Lesson 7

Interpreting and Using Exponential Functions

  • Let’s explore the ages of ancient things.

Problem 1

The half-life of carbon-14 is about 5,730 years. A fossil had 6 picograms of carbon-14 at one point in time. (A picogram is a trillionth of a gram or \(1 \times 10^{\text-12}\) gram.) Which expression describes the amount of carbon-14, in picograms, \(t\) years after it was measured to be 6 picograms.

A:

\(6 \boldcdot \left(\frac12\right)^{\frac{t}{5,730}}\)

B:

\(6 \boldcdot \left(\frac12\right)^{5,730t}\)

C:

\(6 \boldcdot (5,\!730)^{\frac12 t}\)

D:

\(\frac12 \boldcdot (6)^{\frac{t}{5,730}}\)

Problem 2

The half-life of carbon-14 is about 5,730 years. A tree fossil was estimated to have about 4.2 picograms of carbon-14 when it died. (A picogram is a trillionth of a gram.) The fossil now has about 0.5 picogram of carbon-14. About how many years ago did the tree die? Show your reasoning.

Problem 3

Nickel-63 is a radioactive substance with a half-life of about 100 years. An artifact had 9.8 milligrams of nickel-63 when it was first measured. Write an equation to represent the mass of nickel-63, in milligrams, as a function of:

  1. \(t\), time in years
  2. \(d\), time in days

Problem 4

Tyler says that the function \(f(x) = 5^x\) is exponential and so it grows by equal factors over equal intervals. He says that factor must be \(\sqrt[10]{5}\) for an interval of \(\frac{1}{10}\) because ten of those intervals makes an interval of length 1. Do you agree with Tyler? Explain your reasoning.

(From Unit 4, Lesson 5.)

Problem 5

The population in a city is modeled by the equation \(p(d) = 100,\!000 \boldcdot (1+ 0.3)^d\), where \(d\) is the number of decades since 1970.

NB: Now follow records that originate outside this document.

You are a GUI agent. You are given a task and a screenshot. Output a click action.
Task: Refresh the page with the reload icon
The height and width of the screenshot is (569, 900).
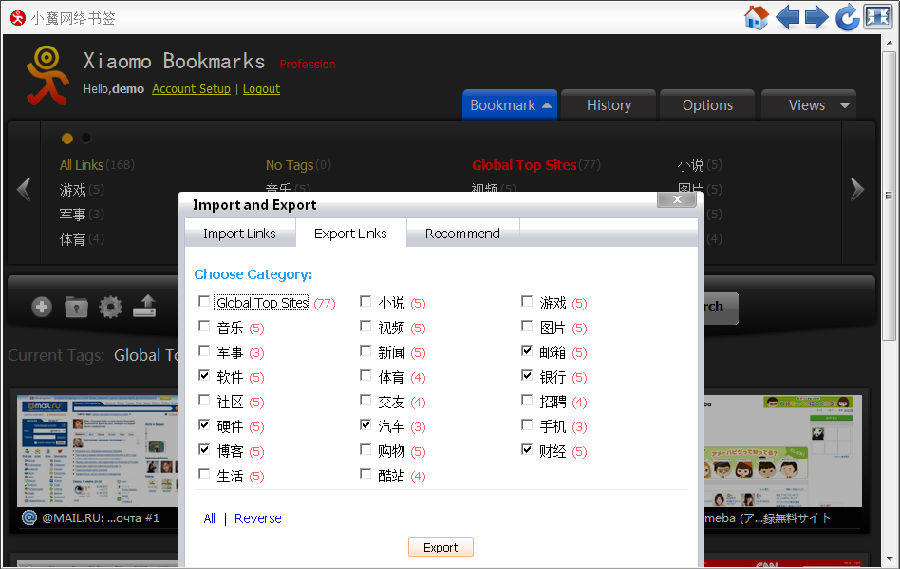pos(847,17)
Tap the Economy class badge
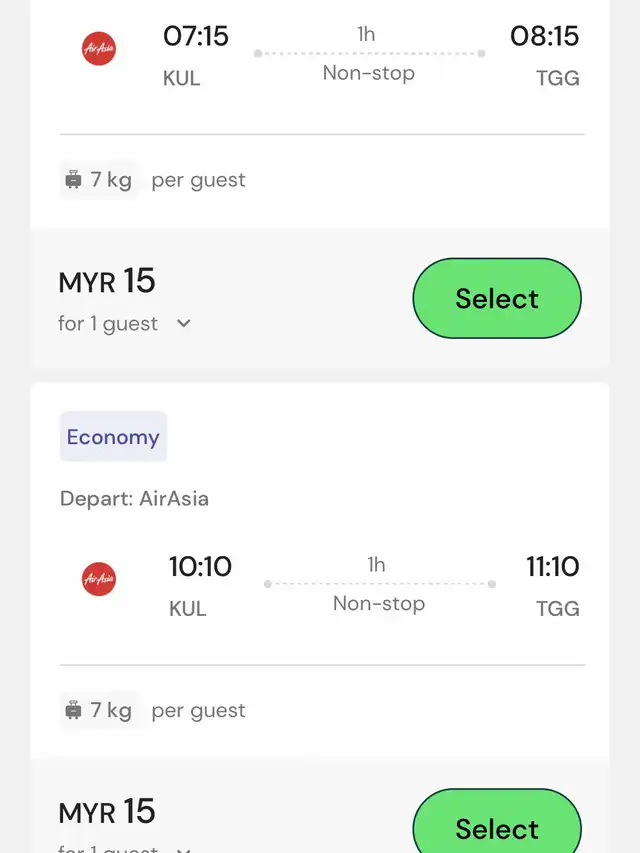640x853 pixels. (113, 436)
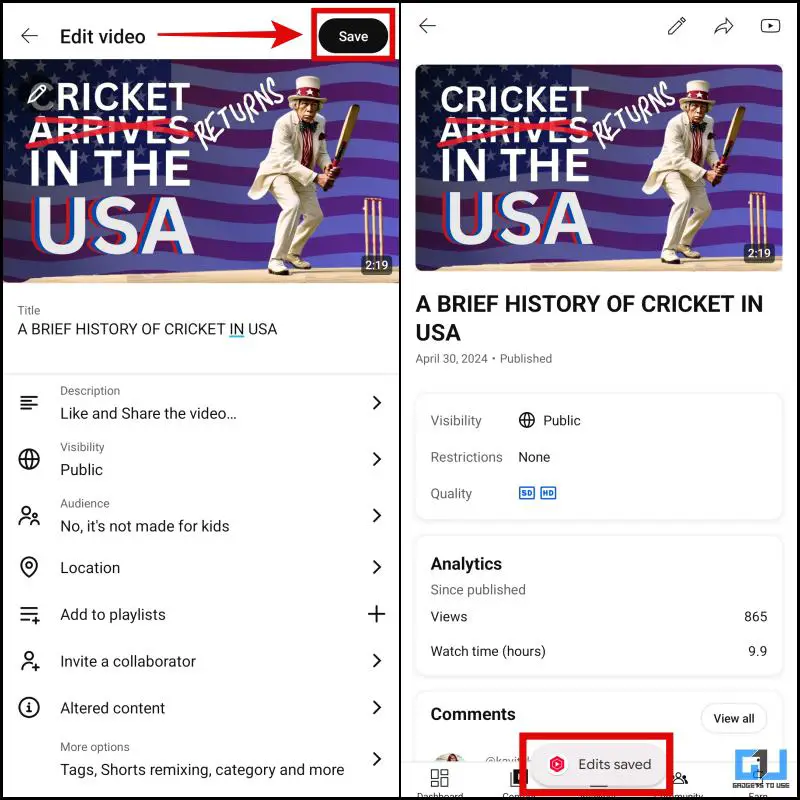Tap the pencil edit icon on video details
The height and width of the screenshot is (800, 800).
677,26

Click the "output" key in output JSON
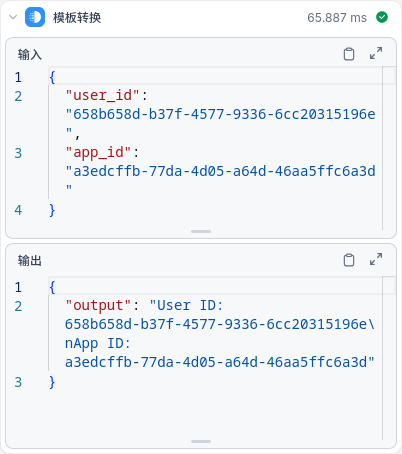click(98, 306)
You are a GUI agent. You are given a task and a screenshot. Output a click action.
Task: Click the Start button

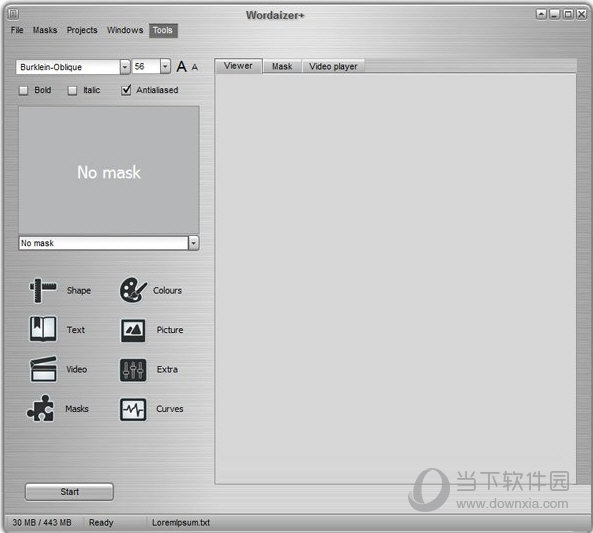70,492
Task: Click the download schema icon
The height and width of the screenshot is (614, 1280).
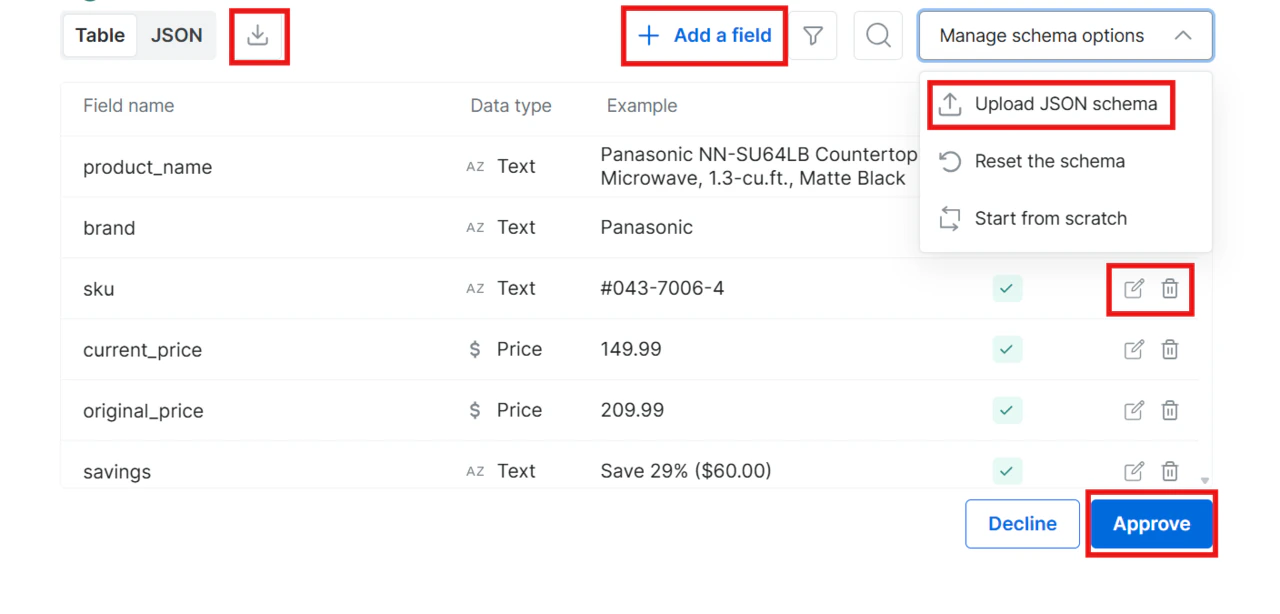Action: click(x=258, y=35)
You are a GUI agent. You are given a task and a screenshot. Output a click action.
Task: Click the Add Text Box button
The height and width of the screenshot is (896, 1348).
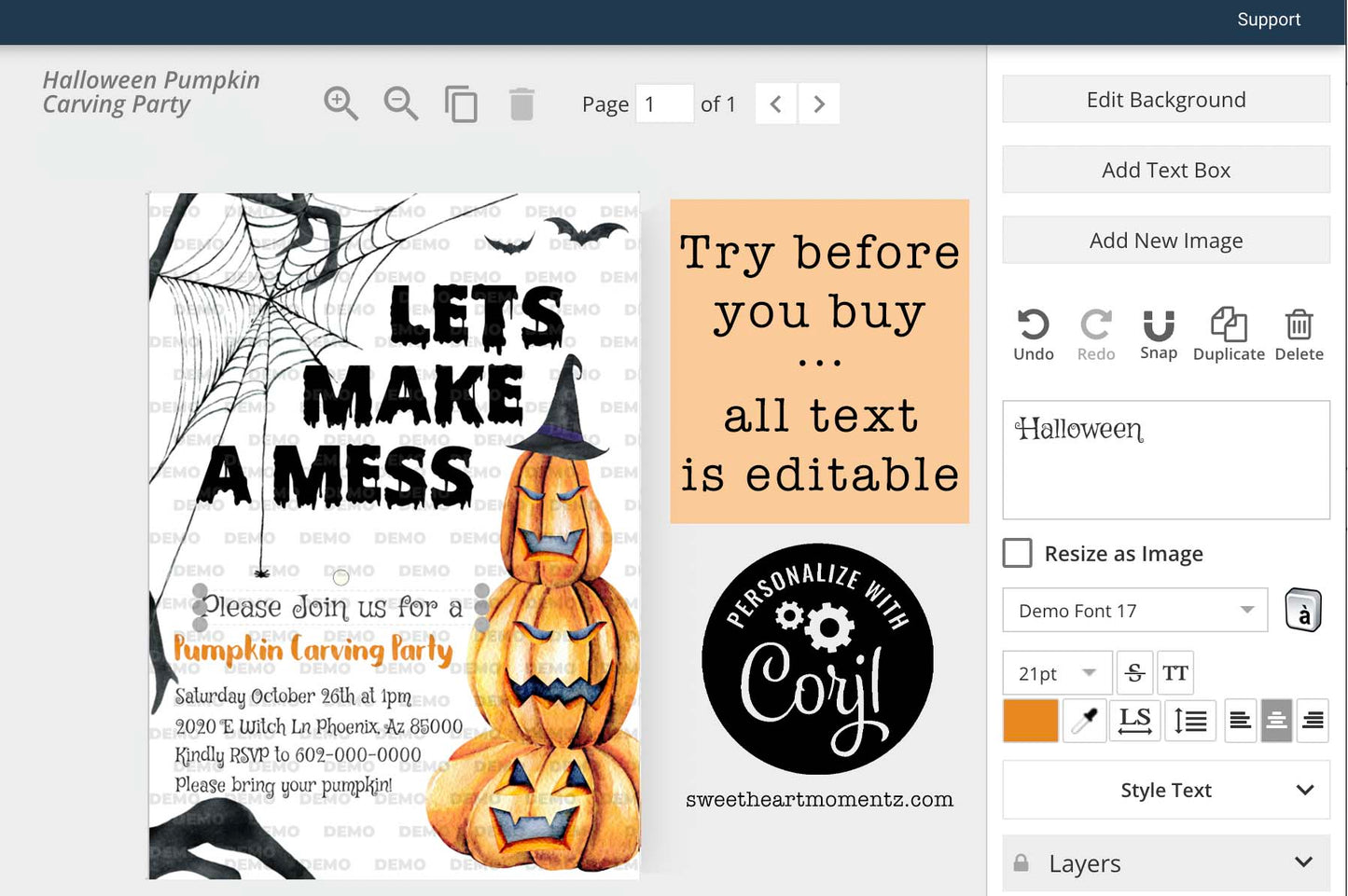[1165, 170]
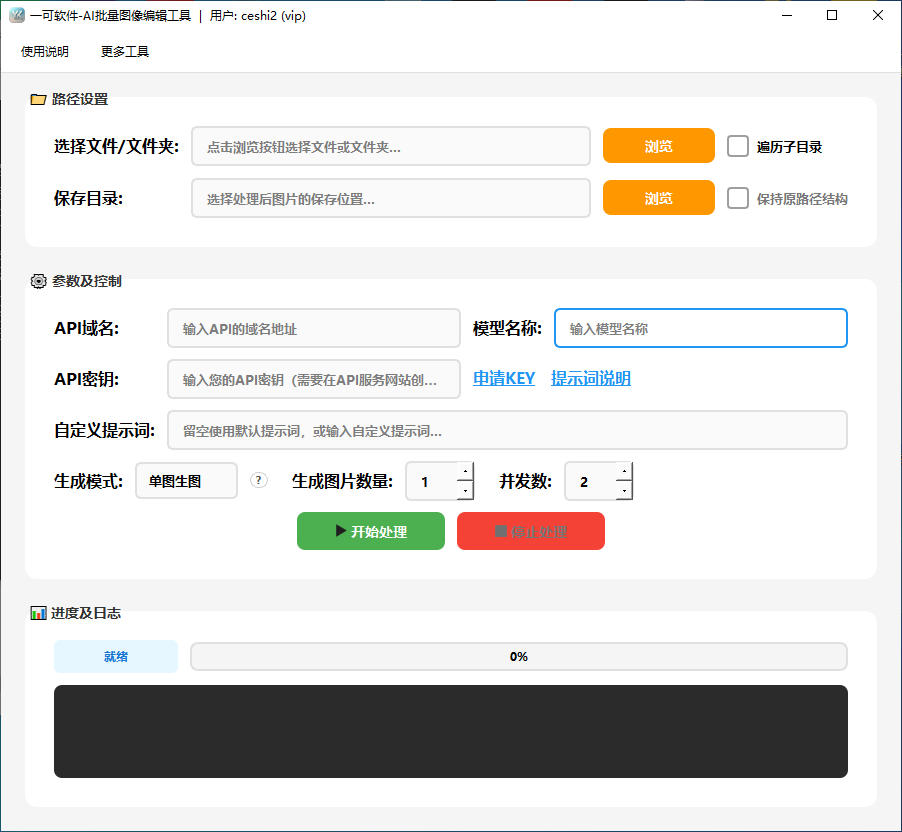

  1. What do the 0.3 and 100,000 mean in this situation?
  2. Write an equation for the function \(f\) to represent the population \(y\) years after 1970. Show your reasoning.
  3. Write an equation for the function \(g\) to represent the population \(c\) centuries after 1970. Show your reasoning.
(From Unit 4, Lesson 6.)

Problem 6

The function \(f\) is exponential. Its graph contains the points \((0,5)\) and \((1.5,10)\)

  1. Find \(f(3)\). Explain your reasoning.
  2. Use the value of \(f(3)\) to find \(f(1)\). Explain your reasoning.
  3. What is an equation that defines \(f\)?
(From Unit 4, Lesson 6.)

Problem 7

Select all expressions that are equal to \(8^{\frac23}\).

A:

\(\sqrt[3]{8^2}\)

B:

\(\sqrt[3]{8}^2\)

C:

\(\sqrt{8^3}\)

D:

\(2^2\)

E:

\(2^3\)

F:

4

(From Unit 3, Lesson 4.)